Without bitsavers, a large part of computing history would be lost. This is about one of the highly relevant developments in the history of personal computing - the commercialization of the graphical user interface. Thanks for posting this!
It was an influence on the use of icons in the Lisa UI, referenced by the other papers in the same directory. Note the original comment was the commercialization of the graphical UI. This paper was also before the release of the Xerox Star in 1981
Smalltalk-80 on Alto had no icons, or desktop metaphor. We didn't get that until the Star (Xerox Dandelion) and the Lisa.
I had always assumed the Lisa folks took that from the Star, but seeing this paper I'm wondering if that assumption is not fully correct.
The Alto was a beautiful machine, but the software that ran on it doesn't bear a lot of resemblance to a Mac or Lisa or even the Star. Fire up the classic Smalltalk-80 interface on Squeak and you'll see what I mean. It's a brilliant system, but in the end it's an IDE written in Smalltalk for writing more Smalltalk programs.
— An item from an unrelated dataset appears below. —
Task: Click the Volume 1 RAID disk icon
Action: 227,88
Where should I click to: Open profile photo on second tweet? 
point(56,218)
There's not a lot of "end user" there. Other software that ran on the Alto wasn't much different.
Xerox was very protective of the UI work going on for Star.
The Lisa UI papers go into the details of how Apple's UI evolved.
From another thread
https://scs.hosted.panopto.com/Panopto/Pages/Viewer.aspx?id=...
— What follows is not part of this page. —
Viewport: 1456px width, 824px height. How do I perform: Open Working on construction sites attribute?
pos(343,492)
Has Bill's pictures of how the UI evolved and with the exception of some influences after seeing the Star at the intro happened independently.
Software on the Alto was a collection of experiments built by computer scientists. The one exception was Tesler's Gypsy system built for Ginn Publishing.
Xerox SDD and the Star were tasked with turning PARC's research into a product.
http://bitsavers.org/pdf/xerox/sdd/
and they did it slightly ahead of Apple but the big difference was their use
of PARC's strongly typed programming language (Mesa) and its single address
space 16 bit microcoded processor instead of something that was HP-like (PASCAL and segmented multitasking).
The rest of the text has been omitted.